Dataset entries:
=== Begin Enclosure ===

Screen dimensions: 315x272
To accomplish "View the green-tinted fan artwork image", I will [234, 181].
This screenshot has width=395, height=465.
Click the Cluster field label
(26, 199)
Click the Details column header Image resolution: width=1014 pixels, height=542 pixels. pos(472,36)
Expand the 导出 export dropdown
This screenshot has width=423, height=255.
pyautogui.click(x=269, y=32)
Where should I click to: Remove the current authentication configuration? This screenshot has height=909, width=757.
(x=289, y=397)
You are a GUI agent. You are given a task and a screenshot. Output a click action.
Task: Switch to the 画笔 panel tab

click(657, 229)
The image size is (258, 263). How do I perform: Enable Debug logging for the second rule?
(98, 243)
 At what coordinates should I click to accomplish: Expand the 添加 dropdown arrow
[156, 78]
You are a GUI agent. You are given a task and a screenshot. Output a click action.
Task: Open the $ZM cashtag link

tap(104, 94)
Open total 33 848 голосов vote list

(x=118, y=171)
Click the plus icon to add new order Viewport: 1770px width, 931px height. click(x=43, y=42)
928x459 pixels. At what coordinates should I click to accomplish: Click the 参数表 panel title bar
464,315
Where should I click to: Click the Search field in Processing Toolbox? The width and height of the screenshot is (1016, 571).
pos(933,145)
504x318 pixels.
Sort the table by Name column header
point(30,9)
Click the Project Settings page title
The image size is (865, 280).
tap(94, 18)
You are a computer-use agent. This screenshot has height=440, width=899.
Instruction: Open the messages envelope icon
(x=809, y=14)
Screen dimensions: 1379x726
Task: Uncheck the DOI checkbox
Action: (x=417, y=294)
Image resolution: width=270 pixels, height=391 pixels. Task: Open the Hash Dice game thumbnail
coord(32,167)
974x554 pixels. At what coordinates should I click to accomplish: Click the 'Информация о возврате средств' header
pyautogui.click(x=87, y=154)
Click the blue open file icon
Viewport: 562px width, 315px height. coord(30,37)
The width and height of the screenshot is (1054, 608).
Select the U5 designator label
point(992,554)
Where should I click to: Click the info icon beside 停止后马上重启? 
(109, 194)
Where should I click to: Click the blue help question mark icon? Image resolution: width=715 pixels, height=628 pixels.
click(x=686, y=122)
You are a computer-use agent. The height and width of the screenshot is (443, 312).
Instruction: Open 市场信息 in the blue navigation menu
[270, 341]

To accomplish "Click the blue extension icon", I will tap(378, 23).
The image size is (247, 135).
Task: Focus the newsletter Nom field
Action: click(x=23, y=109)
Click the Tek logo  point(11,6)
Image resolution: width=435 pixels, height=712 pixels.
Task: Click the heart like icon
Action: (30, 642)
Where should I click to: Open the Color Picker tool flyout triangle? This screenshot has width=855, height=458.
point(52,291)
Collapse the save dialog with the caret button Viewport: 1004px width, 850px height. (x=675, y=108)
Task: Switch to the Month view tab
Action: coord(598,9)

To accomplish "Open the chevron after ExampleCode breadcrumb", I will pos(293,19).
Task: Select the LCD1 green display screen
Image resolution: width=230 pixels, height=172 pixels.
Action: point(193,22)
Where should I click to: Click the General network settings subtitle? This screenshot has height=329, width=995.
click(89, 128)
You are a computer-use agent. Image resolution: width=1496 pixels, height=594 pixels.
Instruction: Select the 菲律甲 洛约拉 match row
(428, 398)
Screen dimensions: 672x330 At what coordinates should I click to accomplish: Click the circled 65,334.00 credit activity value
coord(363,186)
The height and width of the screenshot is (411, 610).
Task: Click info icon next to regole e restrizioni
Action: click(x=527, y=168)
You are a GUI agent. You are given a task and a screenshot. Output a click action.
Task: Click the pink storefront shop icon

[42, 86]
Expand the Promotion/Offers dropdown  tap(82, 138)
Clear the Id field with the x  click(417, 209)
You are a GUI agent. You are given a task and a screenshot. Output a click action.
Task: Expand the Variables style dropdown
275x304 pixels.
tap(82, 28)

=== End Enclosure ===

EXERCISE DESCRIPTION. Repeat every line of the data, exactly and in full.

EXPECTED ANSWER.
Screen dimensions: 315x272
To accomplish "View the green-tinted fan artwork image", I will [234, 181].
This screenshot has width=395, height=465.
Click the Cluster field label
(26, 199)
Click the Details column header Image resolution: width=1014 pixels, height=542 pixels. pos(472,36)
Expand the 导出 export dropdown
This screenshot has width=423, height=255.
pyautogui.click(x=269, y=32)
Where should I click to: Remove the current authentication configuration? This screenshot has height=909, width=757.
(x=289, y=397)
You are a GUI agent. You are given a task and a screenshot. Output a click action.
Task: Switch to the 画笔 panel tab

click(657, 229)
The image size is (258, 263). How do I perform: Enable Debug logging for the second rule?
(98, 243)
 At what coordinates should I click to accomplish: Expand the 添加 dropdown arrow
[156, 78]
You are a GUI agent. You are given a task and a screenshot. Output a click action.
Task: Open the $ZM cashtag link

tap(104, 94)
Open total 33 848 голосов vote list

(x=118, y=171)
Click the plus icon to add new order Viewport: 1770px width, 931px height. click(x=43, y=42)
928x459 pixels. At what coordinates should I click to accomplish: Click the 参数表 panel title bar
464,315
Where should I click to: Click the Search field in Processing Toolbox? The width and height of the screenshot is (1016, 571).
pos(933,145)
504x318 pixels.
Sort the table by Name column header
point(30,9)
Click the Project Settings page title
The image size is (865, 280).
tap(94, 18)
You are a computer-use agent. This screenshot has height=440, width=899.
Instruction: Open the messages envelope icon
(x=809, y=14)
Screen dimensions: 1379x726
Task: Uncheck the DOI checkbox
Action: (x=417, y=294)
Image resolution: width=270 pixels, height=391 pixels. Task: Open the Hash Dice game thumbnail
coord(32,167)
974x554 pixels. At what coordinates should I click to accomplish: Click the 'Информация о возврате средств' header
pyautogui.click(x=87, y=154)
Click the blue open file icon
Viewport: 562px width, 315px height. coord(30,37)
The width and height of the screenshot is (1054, 608).
Select the U5 designator label
point(992,554)
Where should I click to: Click the info icon beside 停止后马上重启? 
(109, 194)
Where should I click to: Click the blue help question mark icon? Image resolution: width=715 pixels, height=628 pixels.
click(x=686, y=122)
You are a computer-use agent. The height and width of the screenshot is (443, 312).
Instruction: Open 市场信息 in the blue navigation menu
[270, 341]

To accomplish "Click the blue extension icon", I will tap(378, 23).
The image size is (247, 135).
Task: Focus the newsletter Nom field
Action: click(x=23, y=109)
Click the Tek logo  point(11,6)
Image resolution: width=435 pixels, height=712 pixels.
Task: Click the heart like icon
Action: (30, 642)
Where should I click to: Open the Color Picker tool flyout triangle? This screenshot has width=855, height=458.
point(52,291)
Collapse the save dialog with the caret button Viewport: 1004px width, 850px height. (x=675, y=108)
Task: Switch to the Month view tab
Action: coord(598,9)

To accomplish "Open the chevron after ExampleCode breadcrumb", I will pos(293,19).
Task: Select the LCD1 green display screen
Image resolution: width=230 pixels, height=172 pixels.
Action: point(193,22)
Where should I click to: Click the General network settings subtitle? This screenshot has height=329, width=995.
click(89, 128)
You are a computer-use agent. Image resolution: width=1496 pixels, height=594 pixels.
Instruction: Select the 菲律甲 洛约拉 match row
(428, 398)
Screen dimensions: 672x330 At what coordinates should I click to accomplish: Click the circled 65,334.00 credit activity value
coord(363,186)
The height and width of the screenshot is (411, 610).
Task: Click info icon next to regole e restrizioni
Action: click(x=527, y=168)
You are a GUI agent. You are given a task and a screenshot. Output a click action.
Task: Click the pink storefront shop icon

[42, 86]
Expand the Promotion/Offers dropdown  tap(82, 138)
Clear the Id field with the x  click(417, 209)
You are a GUI agent. You are given a task and a screenshot. Output a click action.
Task: Expand the Variables style dropdown
275x304 pixels.
tap(82, 28)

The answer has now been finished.